A few years ago, I remember seeing research showing that around a quarter of people didn’t know the interest rate they pay on their mortgage. That’s despite it usually being people’s biggest monthly outgoing.
How much will that have changed since rates have shot up? Some people will now be acutely aware of the painfully high rate they’re paying. Others, I imagine, will keep their heads firmly in the sand.
The sad fact is that it often takes a shock for people to take an interest in finance. Many people in the UK are ill-equipped to understand financial concepts and what they mean for their money and that’s not good for anyone.
A study I recently came across put people’s financial know-how to the test. Shepherds Friendly quizzed 2,000 people across the UK on the topic of ISAs, investing and general personal finance. Almost three-quarters of people struggled with basic financial literacy, and just 27% got half or more of the quiz questions correct. As the cost of living crisis continues, this is not where we want people to be.
Part of the problem is a reluctance to talk about money in the UK. It’s a taboo topic. In the US, people will openly discuss their credit scores; I can’t imagine overhearing that conversation on a train or in a pub in this country. And if finance is discussed, you’re more likely to hear a conversation about crypto trading than budgeting or interest rates.
Another challenge is misinformation, particularly on social media. Many users, often younger adults who aren’t financially savvy, are being targeted by finfluencers. To help understand the scale of the problem, in 2022, the Financial Conduct Authority blocked or scrutinised almost 8,600 adverts promising quick and easy profits and guaranteed returns, on Instagram, YouTube and Facebook.
The growing awareness of misinformation on finances on social media, the cost-of-living crisis and the impact of rising inflation and inflation rates all shine a light on this country’s financial illiteracy.
Responsibility for improving financial literacy lies with all of us: parents, schools, businesses and government.
It certainly needs to start at a young age. Less than half (44%) of young people aged 11 to 17 feel confident managing their money, according to research from the Money and Pensions Service.
If you’re a parent, whatever age your kids, start having some conversations about money around the kitchen table. Start simply and make it normal. Encourage them to ask questions. There’s nothing like a child’s question to expose your own ignorance, but if you don’t know the answers, then you can find them out.
More formal financial education for children is a topic in itself. But suffice to say that while financial capability is included in the national curriculum from age 4 to 14, mainly through maths and numeracy, I’m told schools need more support and resources to make this a reality.
How about financial services providers – what’s their role? I fully understand the limitations that meeting compliance requirements places on how financial services companies communicate; but, speaking as a consumer, I wish they would provide readily-accessible and simple information to help us all get to grips with products and topics we may not be familiar with. All in language anyone can understand.

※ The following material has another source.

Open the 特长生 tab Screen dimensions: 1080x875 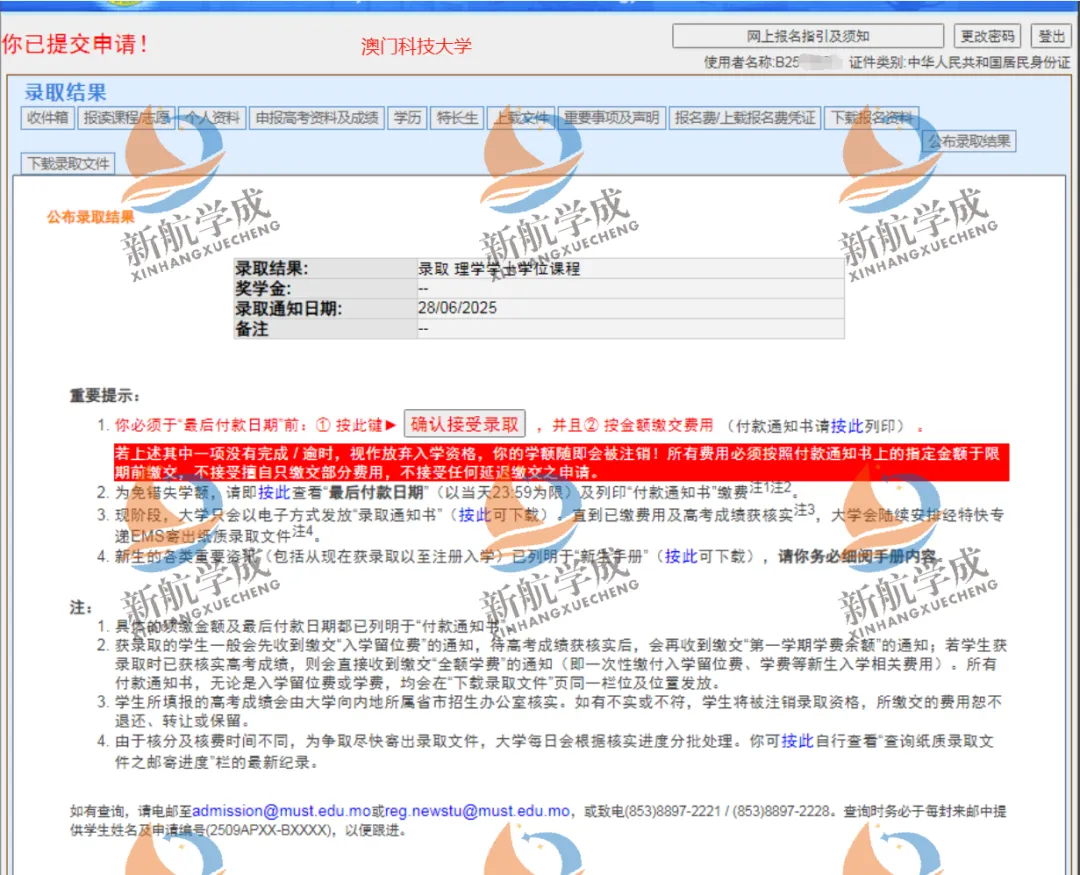point(458,118)
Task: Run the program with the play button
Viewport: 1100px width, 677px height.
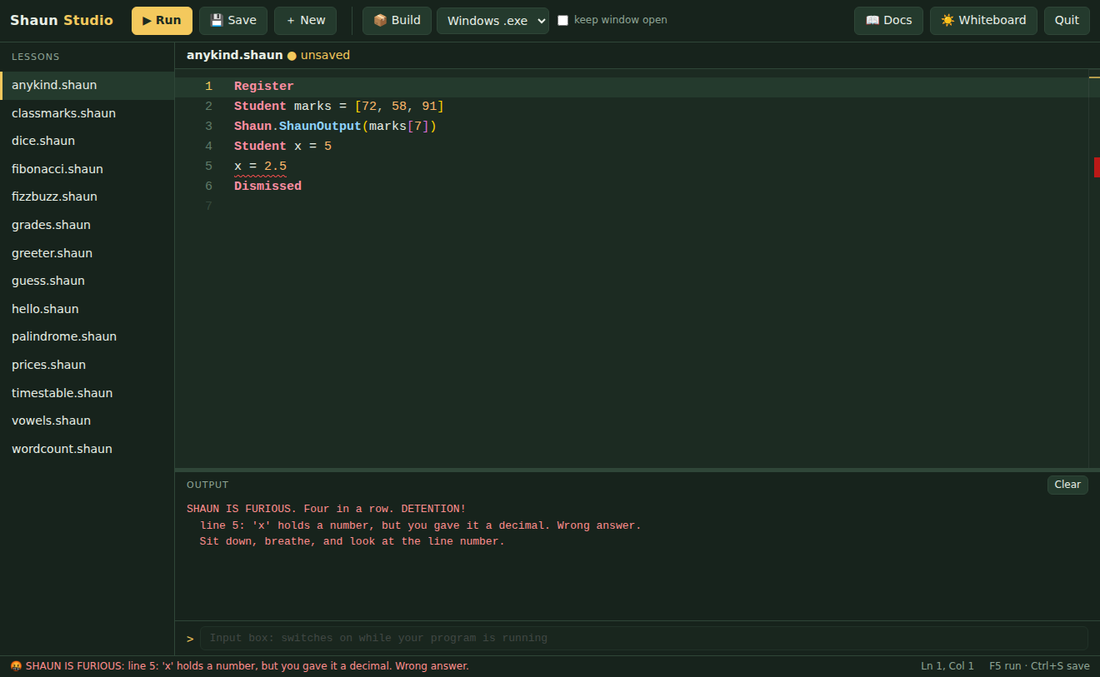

But while established financial services businesses benefit from having been around a while and garnered some trust, how can fintechs play their part? For a start, they can ensure all the information they provide is consumer-friendly. They can find and serve their niche – many B2C financial startups appeal to a younger audience, so they have a role to play to help educate and empower this customer base. Fintechs can also truly capitalise on open banking to offer up opportunities for consumers to take better control of their finances.
At Lenvi we have a part to play too. While we don’t provide finance to end consumers, we’re trying to guide our clients to help make financial interactions easier for people to understand, so they can make the right decisions, ensuring it's fairer for everyone. Also, given that financial inclusion and financial literacy go hand in hand, we’re working hard to use technology to employ as many data sources as possible for people with thin credit files to be able to access finance.
Now is a time of financial pain for many people, but it’s also a moment for us all to talk about money more and start helping everyone better understand their finances.